日本貿易振興機構(ジェトロ)は2014年から中国各地で、「中日介護産業交流会」を開催し、日本の介護サービス、介護製品及び理念を紹介して、双方の協力を強化し、中国の事情に合った介護サービスモデルを共同で模索してきた。

19年6月末に日本・大阪で行われた主要20カ国・地域(G20)首脳会合では、中日双方が10項目の共通認識に達した。

両国指導者は中日が科学技術イノベーション、知的財産権保護、経済貿易投資、財政金融、医療ヘルスケア、介護、省エネ・環境保護、観光など幅広い分野で互恵協力を強化することに合意した。

今年5月、中国国際経済交流センターと日本の国際協力事業団(JICA)中国事務所は、中日の高齢化社会医療介護分野の協力を推進する覚書に調印した。

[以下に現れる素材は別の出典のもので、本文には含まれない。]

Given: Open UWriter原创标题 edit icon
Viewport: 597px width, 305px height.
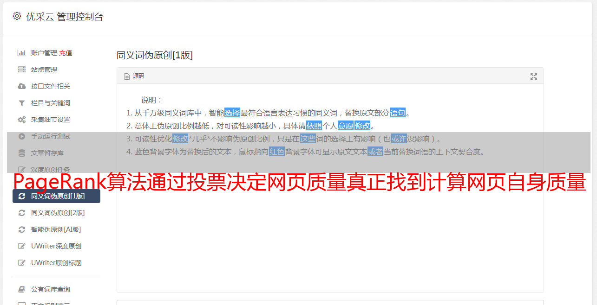Looking at the screenshot, I should pos(21,263).
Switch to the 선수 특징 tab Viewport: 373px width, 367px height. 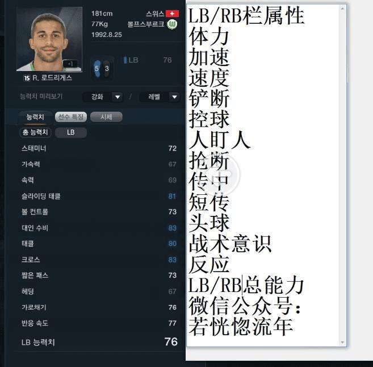click(x=71, y=117)
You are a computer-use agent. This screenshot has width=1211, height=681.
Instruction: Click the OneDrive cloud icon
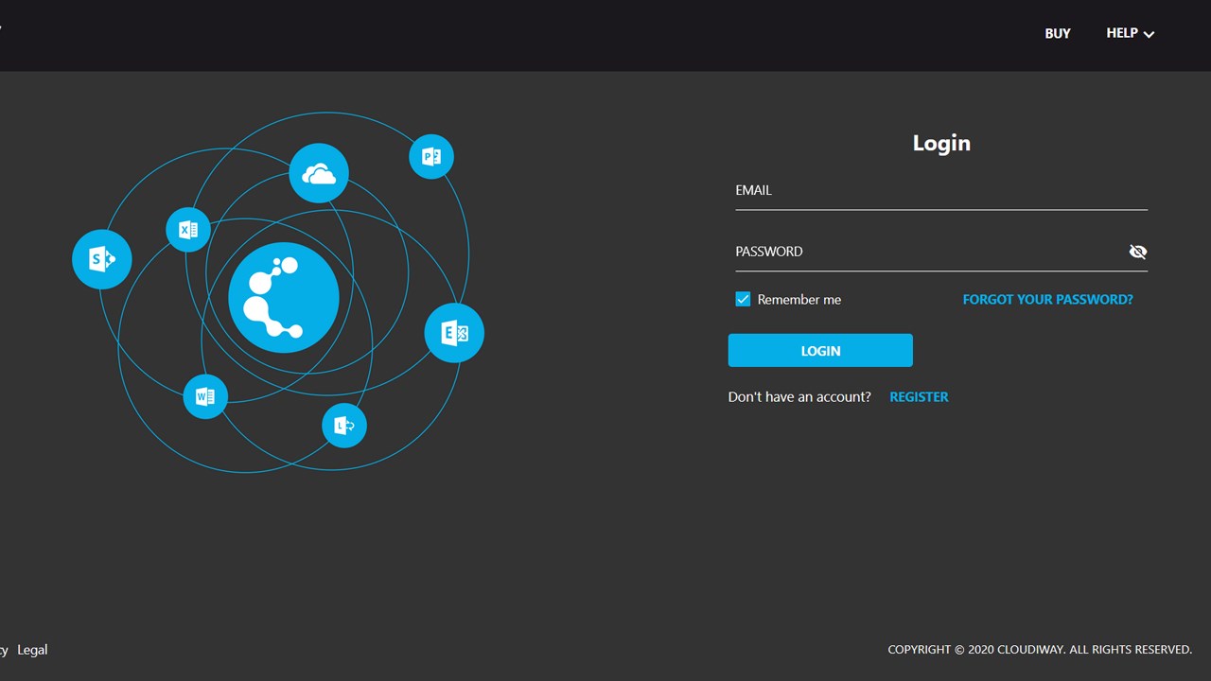[319, 172]
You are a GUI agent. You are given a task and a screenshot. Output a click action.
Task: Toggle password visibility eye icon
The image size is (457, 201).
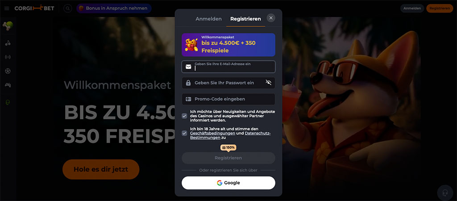[x=268, y=83]
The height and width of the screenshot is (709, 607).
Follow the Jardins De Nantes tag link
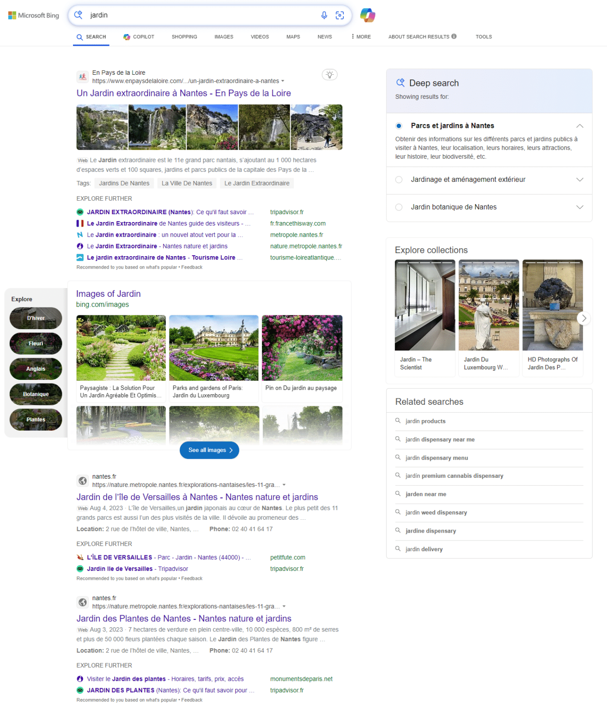(x=124, y=183)
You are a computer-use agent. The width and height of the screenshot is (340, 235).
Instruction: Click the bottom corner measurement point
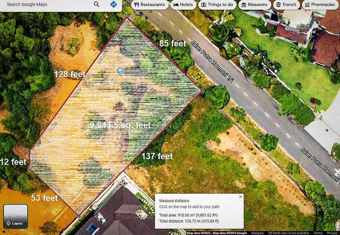coord(79,215)
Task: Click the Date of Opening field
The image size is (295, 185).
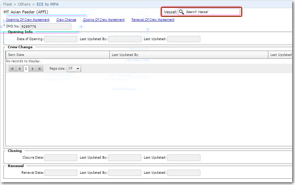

同センターの張大衛副理事長兼事務局長は、「中日両国が医療介護を切り口として協力を展開することは、両国が人的資源、産業、技術などの面でそれぞれの優位性による相互補完を実現する上でプラスになる。私たちは特に一部の重要問題の研究において、たとえば政府の政策、制度建設、教育研修、産業協力などで、日本の一部の重要な(医療介護の)製品、医薬品、医療機器、サービス項目などを含む面で、中国の一部の地方や企業の教育機関などと踏み込んだ協力を展開してほしいと考えている」と述べた。

日本の経験を中国の介護市場に根付かせられるか

中国日本商会が発表した「中国経済と日本企業2020年白書」によると、「ますます多くの介護サービス産業分野の日系企業が中国の介護市場に進出しようとしており、カバーする分野は幅広く、サービス類(介護施設の運営、在宅介護サービス、人材育成)、介護施設の設計・建設、看護サービスなどの施設運営システム、補助具、補助用品、保健機能食品などがある。両国の事情の非常に大きな違いをどうやって克服するかが、日本の経験を中国介護市場に根付かせられるかどうかを決定づける」という。